Specifications (B76)
- Mass: 970 g (34 oz)
- Length: 205 mm (8.1 in)
- Barrel length: 108 mm (4.3 in)
- Cartridge: 9×19mm Parabellum (B76, B76S, MP3S) .32 ACP (B77) 7.65×21mm Parabellum (B80, B80S) 9×18mm Ultra (B82, MP3) .32 S&W Long (MP3S)
- Action: Delayed blowback
- Feed system: 8-round, single-column magazine (5 rounds for MP3S)
- Sights: Iron

= Benelli B76 =

The B76 is a pistol manufactured in Italy by Benelli.

==Design==
First manufactured in 1976, the Benelli B76 is a locked-breech, fixed-barrel semi-automatic handgun.
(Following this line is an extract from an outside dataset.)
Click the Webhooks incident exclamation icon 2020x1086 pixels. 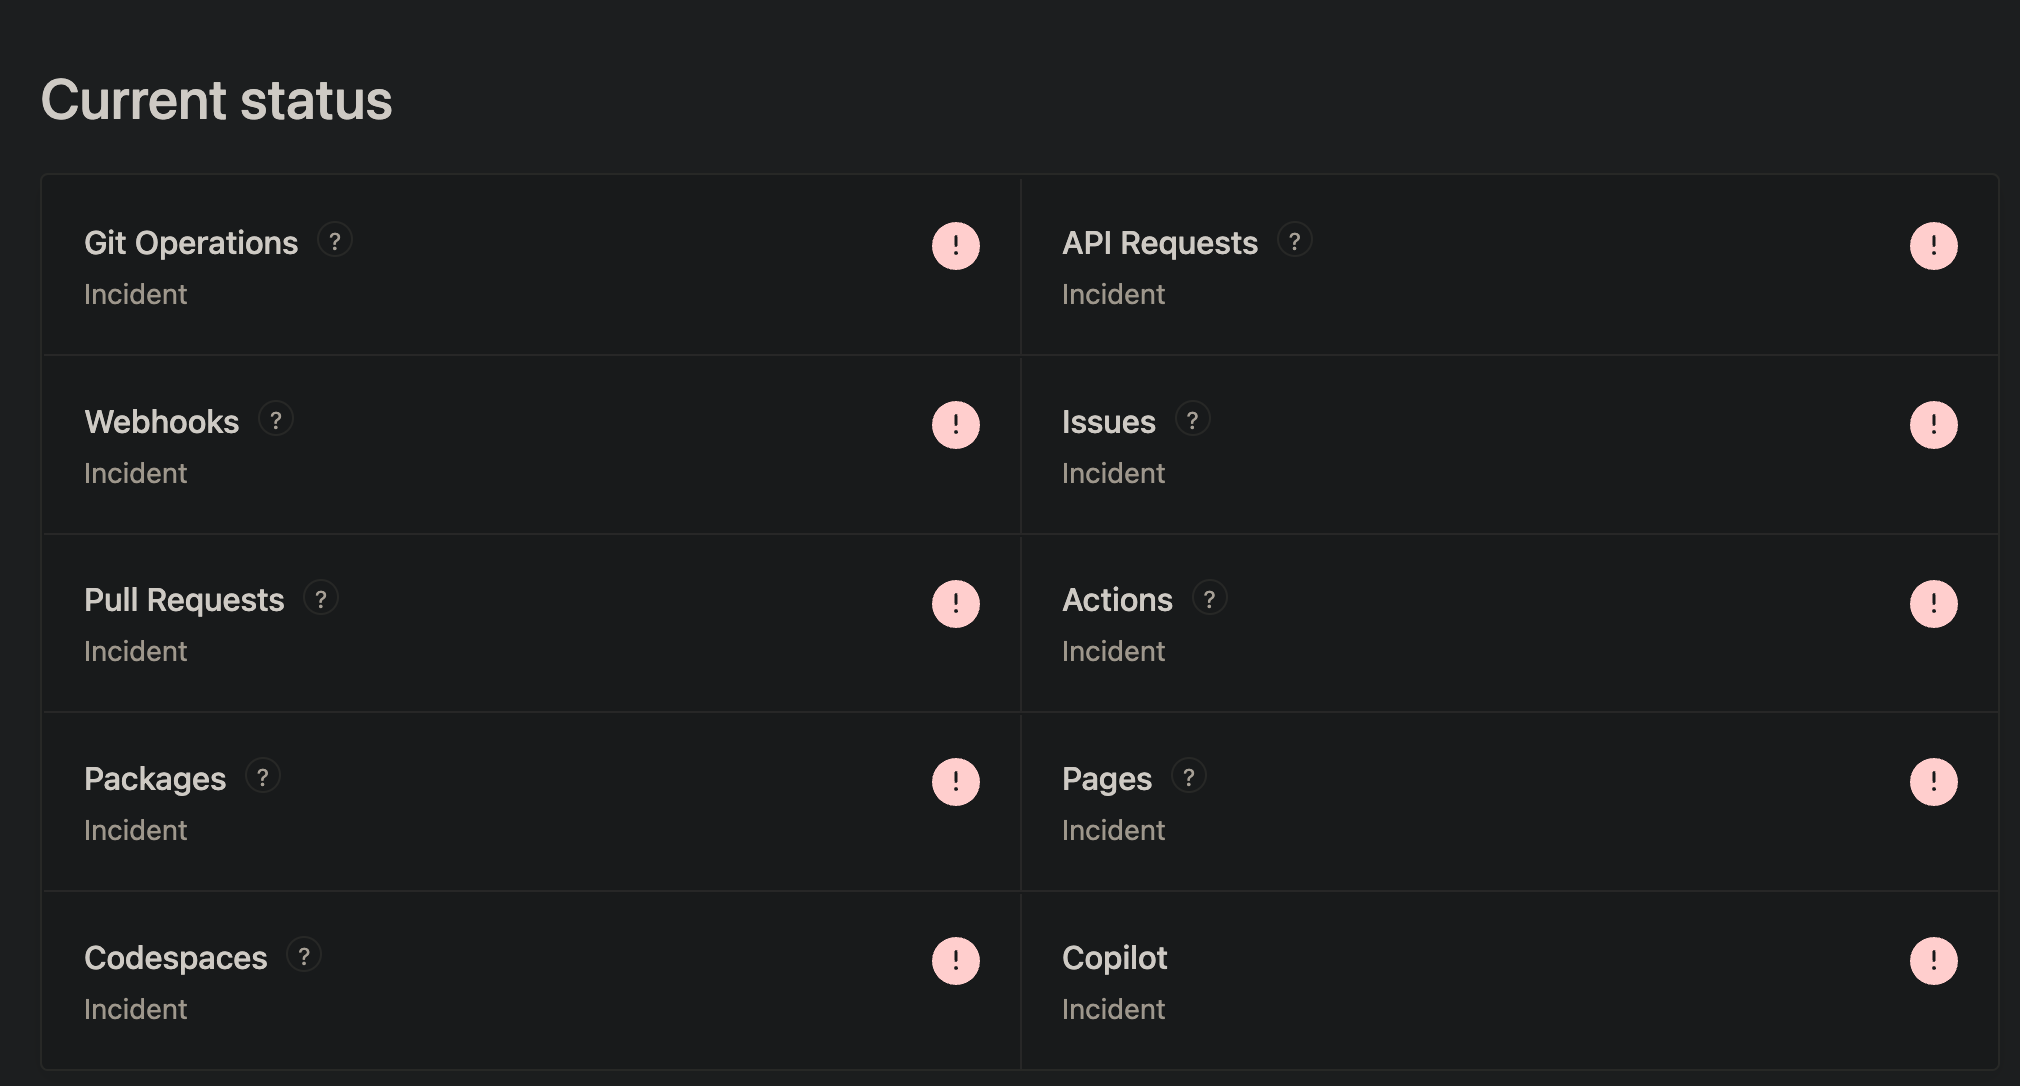point(956,425)
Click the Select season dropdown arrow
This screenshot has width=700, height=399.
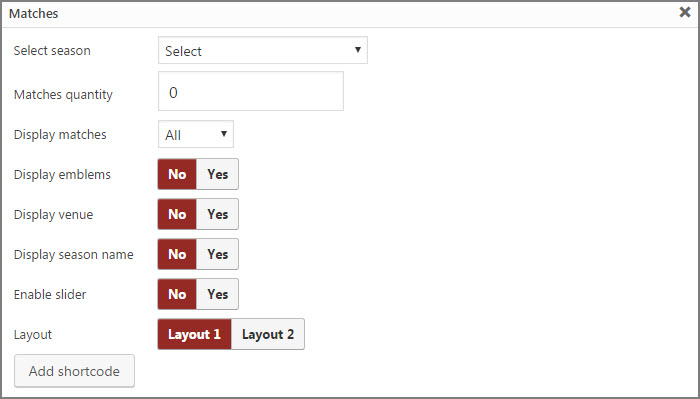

The B76's trigger is of a double-action/single-action type and the firearm works thanks to a unique delayed blowback system, as explained in . In this system, the gun has a bolt provided with ribs extending transversely to the bolt axis and adapted to engage in and disengage from corresponding mating grooves in the receiver, and a locking lever that links the bolt with the slide which acts as a bolt carrier. Upon firing, while the pistol recoils in the hand of the shooter, the inertia of the slide makes it maintain its position relative to the receiver, constraining the bolt ribs' motion in the corresponding grooves via the locking lever, and so keeping the breech positively locked. As soon as the recoil movement of the pistol in the hand of the shooter slows down, the slide tends to continue its rearward movement, so retreating relative to the receiver. At that point, the locking lever does not force the bolt into its locking recesses any more and the bolt is free to recoil as well, pushed by the residual pressure of the gasses in the barrel with enough force to complete the shooting cycle.

Manufacture was discontinued at the end of the 1980s.